SAN FRANCISCO — Après un repas copieux, nous quittions le bus 22, dépassions le cabinet de mon neurologue et remontions Third Street en direction de l’arène des Golden State Valkyries. Le soleil nous accompagnait, et l’excitation montait. « Tu dois savoir une chose sur le Chicago Sky : c’est une équipe de clowns », avais-je lancé à mon ami en riant.
Ces joueuses n’étaient pas prises au sérieux. Nous allions les écraser. Pourtant, le Sky avait recruté des vétérans et échangé pour obtenir l’une des meilleures joueuses de la WNBA. Mais leurs résultats récents trahissaient une équipe fragile, au bord du gouffre. Olivia Miles, star incontestée du basket universitaire, avait choisi les Minnesota Lynx plutôt que Chicago. Pire encore, les deux équipes d’expansion, dont l’une allait remporter sa première victoire de l’histoire ce soir-là, avaient subtilisé des choix de deuxième tour aux Sky en échange de jeunes joueuses qu’elles comptaient de toute façon licencier.
Et les Valkyries ? Leur gestion lors de la draft avait aussi soulevé des questions.

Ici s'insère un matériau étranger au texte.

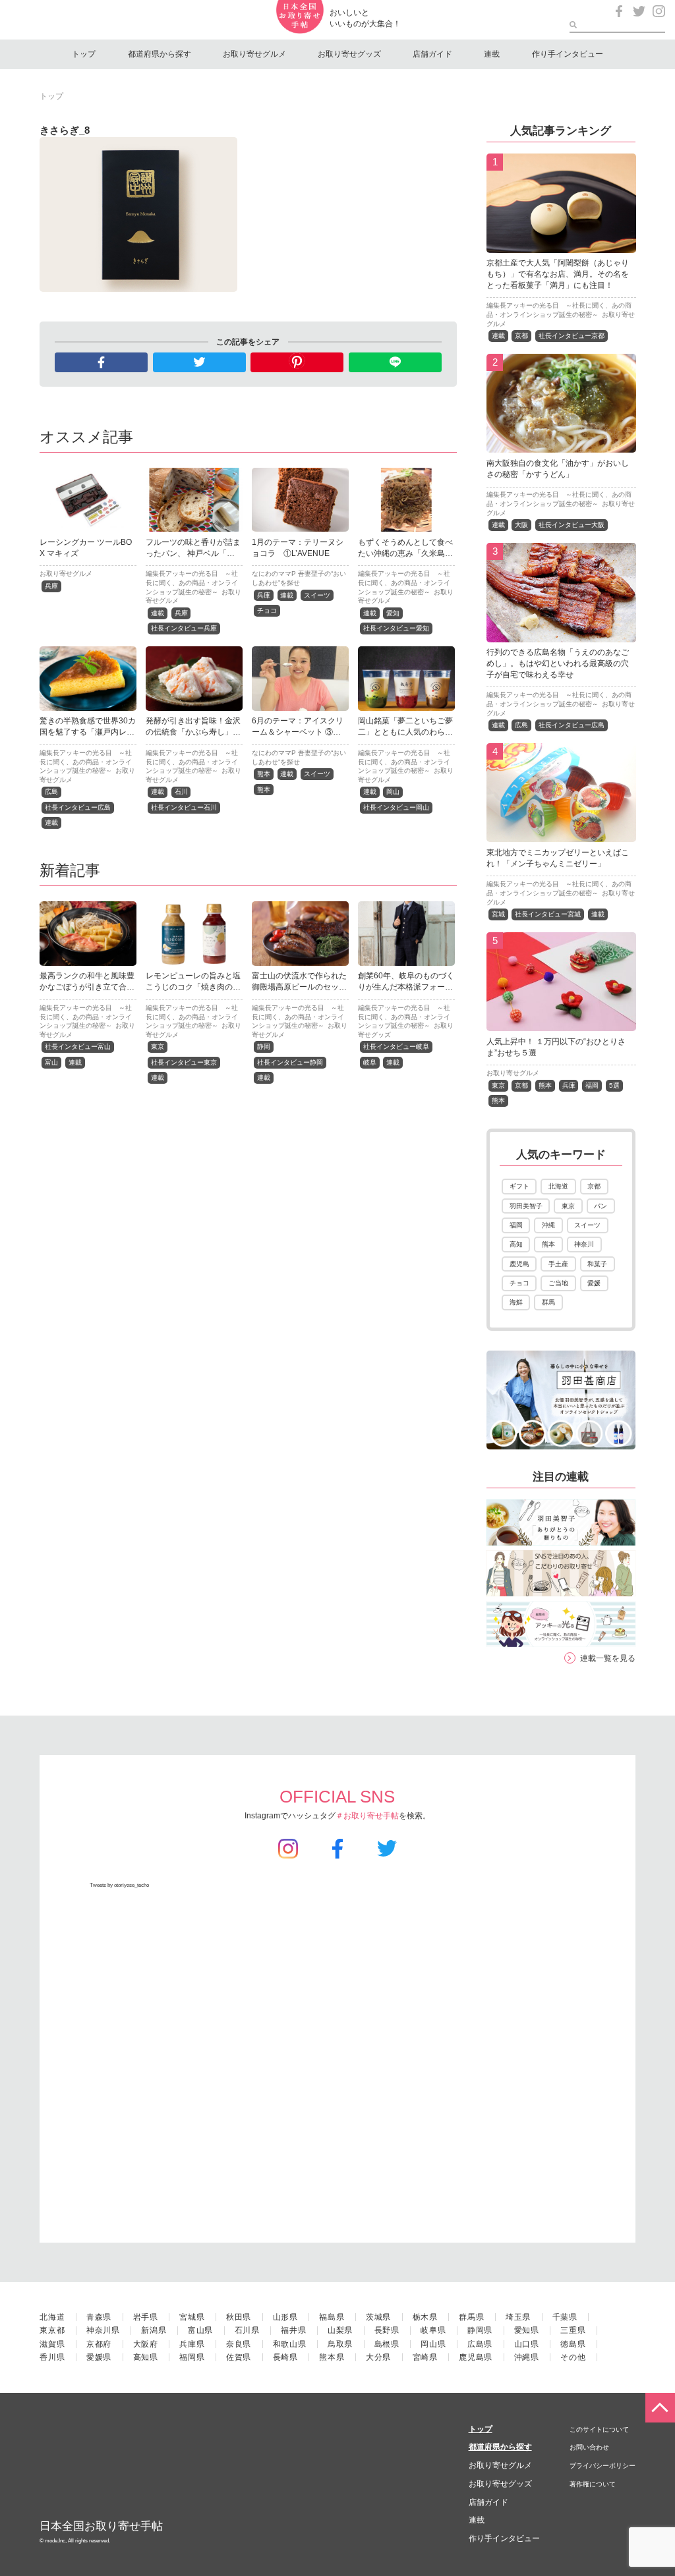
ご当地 (558, 1283)
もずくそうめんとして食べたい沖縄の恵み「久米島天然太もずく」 (405, 553)
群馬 (548, 1302)
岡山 (392, 791)
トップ (84, 54)
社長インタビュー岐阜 (396, 1046)
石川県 (247, 2330)
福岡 (592, 1085)
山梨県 (340, 2330)
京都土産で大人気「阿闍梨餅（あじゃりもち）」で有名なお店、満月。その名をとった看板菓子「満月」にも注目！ (557, 274)
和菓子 (597, 1264)
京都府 (98, 2344)
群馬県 (471, 2317)
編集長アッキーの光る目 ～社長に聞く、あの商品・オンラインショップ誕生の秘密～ (192, 582)
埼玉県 (518, 2317)
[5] (561, 1023)
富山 (51, 1062)
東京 (157, 1046)
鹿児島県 (475, 2357)
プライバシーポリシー (602, 2465)
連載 (492, 54)
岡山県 (433, 2344)
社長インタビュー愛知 (396, 628)
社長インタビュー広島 (78, 807)
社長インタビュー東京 (184, 1062)
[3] (561, 634)
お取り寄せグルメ (254, 54)
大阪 (521, 524)
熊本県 (331, 2357)
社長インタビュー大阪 (571, 524)
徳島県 (572, 2344)
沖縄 (548, 1225)
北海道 (558, 1186)
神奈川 (584, 1244)
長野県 (386, 2330)
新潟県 (153, 2330)
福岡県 (191, 2357)
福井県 (293, 2330)
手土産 (558, 1264)
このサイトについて (599, 2429)
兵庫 (51, 586)
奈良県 (238, 2344)
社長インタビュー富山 (78, 1046)
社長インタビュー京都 (571, 335)
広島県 (479, 2344)
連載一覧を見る (607, 1658)
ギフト (519, 1186)
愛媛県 (98, 2357)
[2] (561, 445)
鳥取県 (340, 2344)
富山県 (200, 2330)
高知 (516, 1244)
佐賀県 (238, 2357)
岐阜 (369, 1062)
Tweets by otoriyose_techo (119, 1885)
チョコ (267, 610)
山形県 (285, 2317)
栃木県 (425, 2317)
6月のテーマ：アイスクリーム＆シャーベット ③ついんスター (297, 732)
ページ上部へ (660, 2407)
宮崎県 (425, 2357)
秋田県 (238, 2317)
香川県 (52, 2357)
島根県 (386, 2344)
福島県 (331, 2317)
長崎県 (285, 2357)
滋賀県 (52, 2344)
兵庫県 (191, 2344)
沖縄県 (526, 2357)
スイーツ (317, 595)
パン (600, 1206)
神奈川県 (103, 2330)
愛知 (392, 613)
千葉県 (564, 2317)
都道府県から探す (159, 54)
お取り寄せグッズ (349, 54)
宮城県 (191, 2317)
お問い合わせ (589, 2447)
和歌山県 (290, 2344)
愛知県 (526, 2330)
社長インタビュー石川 (184, 807)
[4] (561, 834)
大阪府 (145, 2344)
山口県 (526, 2344)
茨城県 (378, 2317)
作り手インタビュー (567, 54)
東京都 (52, 2330)
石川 (181, 791)
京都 (521, 335)
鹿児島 (519, 1264)
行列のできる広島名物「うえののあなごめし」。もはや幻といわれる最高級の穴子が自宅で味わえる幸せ (557, 663)
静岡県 (479, 2330)
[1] (561, 245)
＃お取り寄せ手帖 (367, 1815)
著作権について (593, 2484)
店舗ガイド (432, 54)
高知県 (145, 2357)
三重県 (572, 2330)
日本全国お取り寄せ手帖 (101, 2526)
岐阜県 (433, 2330)
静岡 (263, 1046)
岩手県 (145, 2317)
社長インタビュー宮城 (548, 914)
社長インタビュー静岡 (290, 1062)
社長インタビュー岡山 (396, 807)
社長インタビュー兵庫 (184, 628)
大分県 (378, 2357)
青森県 (98, 2317)
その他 (572, 2357)
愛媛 (594, 1283)
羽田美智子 (526, 1206)
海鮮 (516, 1302)
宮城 (498, 914)
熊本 (263, 773)
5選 (614, 1085)
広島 (51, 791)
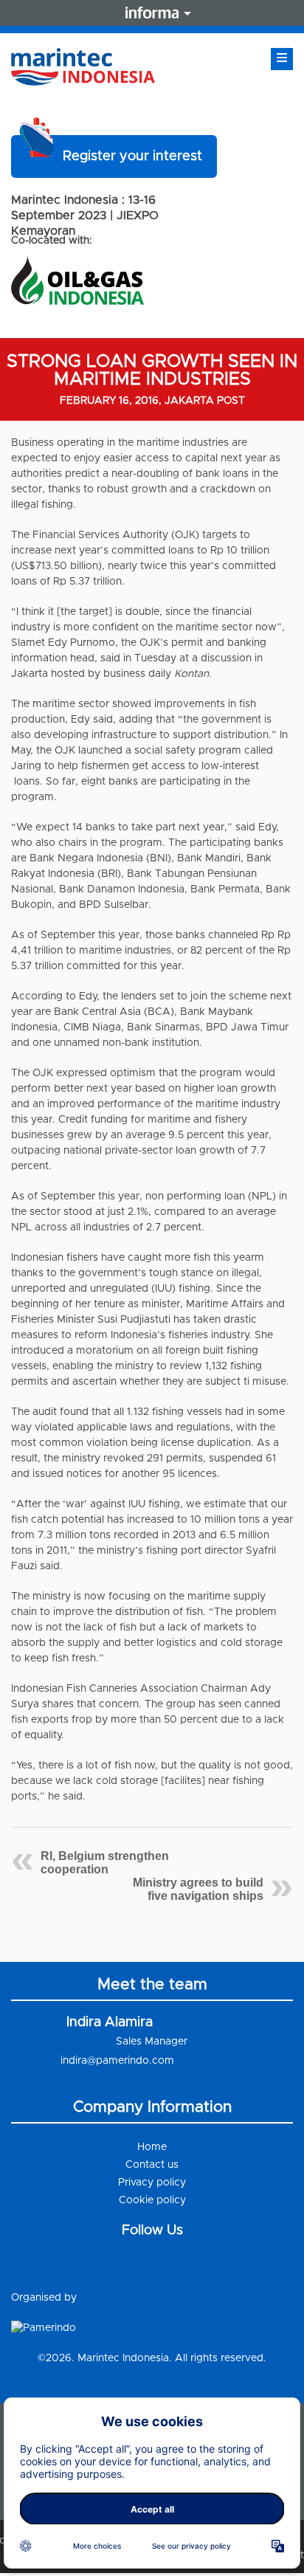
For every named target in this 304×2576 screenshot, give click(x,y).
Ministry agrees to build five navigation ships (198, 1889)
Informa (152, 12)
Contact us (152, 2165)
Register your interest (132, 156)
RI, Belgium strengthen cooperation (105, 1863)
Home (152, 2147)
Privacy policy (152, 2182)
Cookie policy (152, 2200)
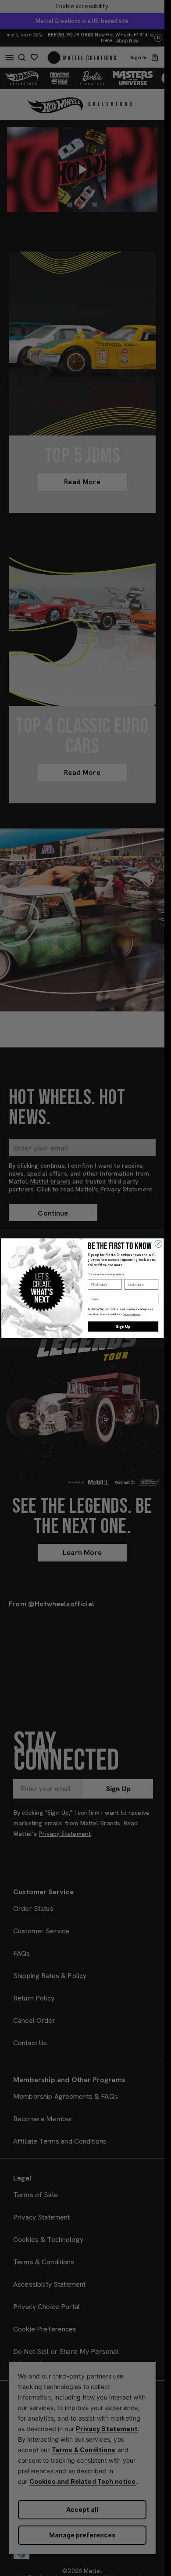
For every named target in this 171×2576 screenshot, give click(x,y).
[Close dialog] (158, 1243)
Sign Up (123, 1326)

Pourtant, j’avais décidé de leur accorder le bénéfice du doute. Après tout, il s’agit d’une franchise intelligente, capable de se structurer efficacement. En analysant leurs faiblesses en défense et les disparités de compétence parmi les propriétaires de la WNBA, ma conviction se renforçait : cette première visite à Ballhalla s’annonçait exceptionnelle.